I'd literally pay $50+ for a 64GB+ USB 2.0 flash drive that saturates the bus.
>>55551915
I dunno
>>55551915
I dunno
>>55551915
I dunno
>>55551915
Most of them do saturate the USB 2.0 connection. What kind of speeds did you expect? Are you confusing megabits and megabytes?
>>55551915
I dunno
Because then it wouldn't be 3.0
3.0 is 1.0 more than 2.0
>>55551960
I'm not, however I've never seen a non-usb 3.0 flash drive go over 8-12 megabytes per second.
I get 50+ on my 3.0 ones. Just think it would be nice to have that shit around, they clearly have the flash to actually do it. Strange since it's an untapped market.
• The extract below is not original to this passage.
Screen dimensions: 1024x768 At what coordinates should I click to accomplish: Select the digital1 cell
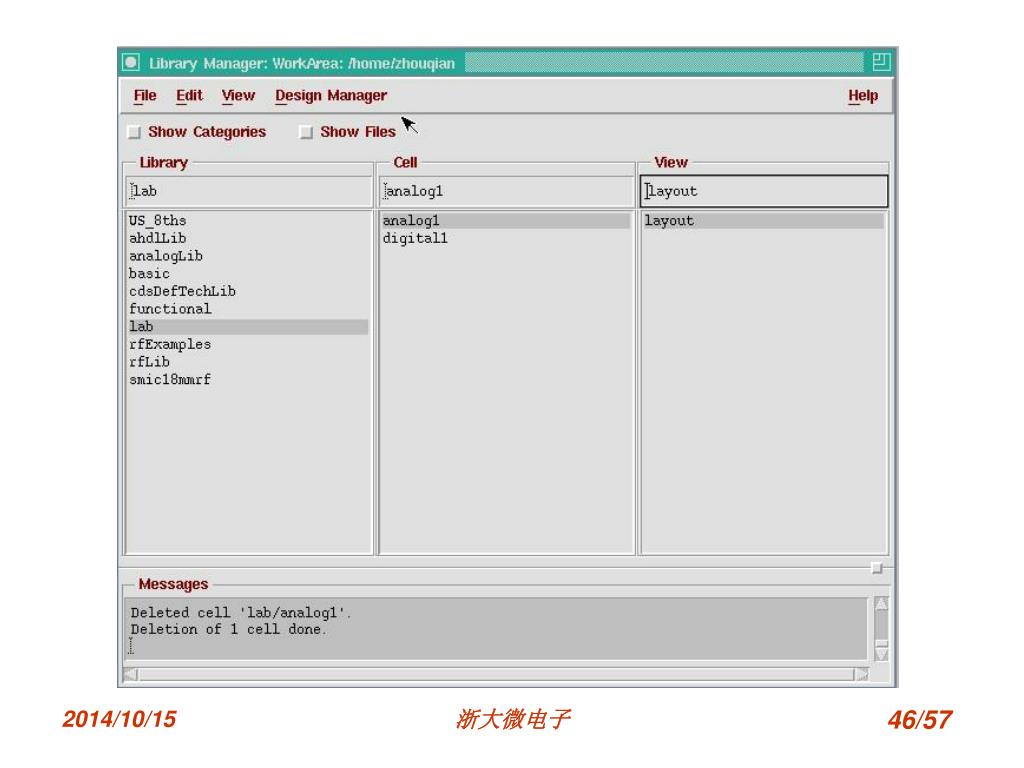pyautogui.click(x=415, y=238)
Or a market that only I want to exist.
>>55551987
>8-12 megabytes per second
What the fuck? The cheap ones I use transfer data around 20-30 megabytes per second. You've got problems mate.
>>55552005
>tfw it's every drive on every system I've used
fuck me then
>>55551987
Kek, mine go up to 32 easily
>>55551987
Just 50+ with USB 3.0? WTF I get easily over 120
>>55552023
USB 3.0 drive in a USB 2.0 slot.
>>55552032
USB 2.0 has a maximum limit of 35MB. You can't get over that, even if you use a USB 3.0 device
>>55552058
480 mbps is faster than 35MB senpai
>>55552032
That makes more sense. 50MB is approaching the theoretical limit of USB 2.0.
>>55552058
The limit is 480Mb or 60MB but you'll never see that.
>>55552065
>>55552081
> Due to bus access constraints, the effective throughput of the High Speed signaling rate is limited to 280 Mbit/s or 35 MB/s
Unless you want to tell me you ever got higher than this.
>>55551915
>this thread represents the average /g/ user
>>55552087
I got somewhere about 40 MB/s with Zalman HDD 3.0 case connected to a USB 2.0 port.
>>55552155
proof or shit
>>55552155
Usually the OS misreports copy speed at the beginning, and becomes accurate only after some time, so you don't know the correct speed when copying small files. Try copying a 2GB file and check the speed at 1.5GB-2GB.